Cloud SQL is a fully managed relational database🛢 service for MySQL, PostgreSQL, and MS SQL Server which provides:

  • Automatic replication
  • Managed backups
  • Vertical scaling⚖️ (Read and Write)
  • Horizontal Scaling⚖️
  • Google integrated Security 🔒

Cloud Spanner is a fully managed relational database🛢 with unlimited scale⚖️ (horizontal), strong consistency & up to 99.999% high availability.

It offers transactional consistency at a global 🌎 scale ⚖️, schemas, SQL, and automatic synchronous replication for high availability, and it can provide petabytes of capacity.

Cloud Datastore (Firestore) is a highly scalable ⚖️ (Horizontal) NoSQL database🛢 for your web 🕸 and mobile 📱 applications.

  • Designed for application backends
  • Supports transactions
  • Includes a free daily quota

Comparing Storage🗄 Options

Cloud Datastore is the best for semi‑structured application data that is used in App Engine applications.

Bigtable is best for analytical data with heavy read/write events like AdTech, Financial 🏦, or IoT📲 data.

Cloud Storage🗄 is best for structured and unstructured binary or object data, like images🖼, large media files🎞, and backups.

Cloud SQL is best for web🕸 frameworks and existing applications, like storing user credentials and customer orders.

Cloud Spanner is best for large‑scale⚖️ database🛢 applications that are larger than 2 TB, for example, for financial trading and e‑commerce use cases.

“Everybody, listen to me… And return me my ship⛵️… I’m your captain👩🏾‍✈️, I’m your captain👩🏾‍✈️”

Containers, Kubernetes☸️, and Kubernetes Engine☸️

Containers provide independent scalable⚖️ workloads, that you would get in a PaaS environment, and an abstraction layer of the operating system and hardware, like you get in an IaaS environment. Containers virtualize the operating system rather than the hardware. The environment scales⚖️ like PaaS but gives you nearly the same flexibility as Infrastructure as a Service

Kubernetes☸️️ is an open source orchestrator for containers. K8s☸️ make it easy to orchestrate many containers on many hosts, scale⚖️ them, roll out new versions of them, and even roll back to the old version if things go wrong 🙁.  K8s☸️ lets you deploy containers on a set of nodes called a cluster.

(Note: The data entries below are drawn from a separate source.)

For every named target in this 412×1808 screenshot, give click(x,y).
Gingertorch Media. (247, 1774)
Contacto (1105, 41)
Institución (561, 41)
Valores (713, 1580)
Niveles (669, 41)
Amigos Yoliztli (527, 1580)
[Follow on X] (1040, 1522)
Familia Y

A cluster is set of master components that control the system as a whole, and a set of nodes that run containers.

K8s deploys a container or a set of related containers, it does so inside an abstraction called a pod.

A pod is the smallest deployable unit in Kubernetes.

Kubectl starts a deployment with a container running in a pod. A deployment represents a group of replicas of the same pod. It keeps your pods running 🏃‍♂️, even if a node on which some of them run on fails.

Google Kubernetes Engine (GKE)☸️ is Secured and managed Kubernetes service☸️️ with four-way auto scaling⚖️ and multi-cluster support.

  • Leverage a high-availability control plane including multi-zonal and regional clusters
  • Eliminate operational overhead with auto-repair 🧰, auto-upgrade, and release channels
  • Secure🔐 by default, including vulnerability scanning of container images and data encryption
  • Integrated Cloud☁️ Monitoring 🎛 with infrastructure, application, and Kubernetes-specific☸️ views

GKE is like an IaaS offering in that it saves you infrastructure chores and it’s like a PaaS offering in that it was built with the needs of developers 👩‍💻 in mind.

Sample Syntax building a K8 cluster:

gcloud container clusters create k1

In GKE to make the pods in your deployment publicly available, you can connect a load balancer🏋️‍♀️ to it by running the kubectl expose command. K8s☸️ then creates a service with a fixed IP address for your pods.

A service is the fundamental way K8s☸️️ represents load balancing 🏋️‍♀️. A K8s☸️ attaches an external load balancer🏋️‍♀️ with a public IP address to your service so that others outside the cluster can access it.

In GKE, this kind of load balancer🏋️‍♀️ is created as a network load balancer🏋️‍♀️. This is one of the managed load balancing 🏋️‍♀️ services that Compute Engine makes available to virtual machines. GKE makes it easy to use it with containers.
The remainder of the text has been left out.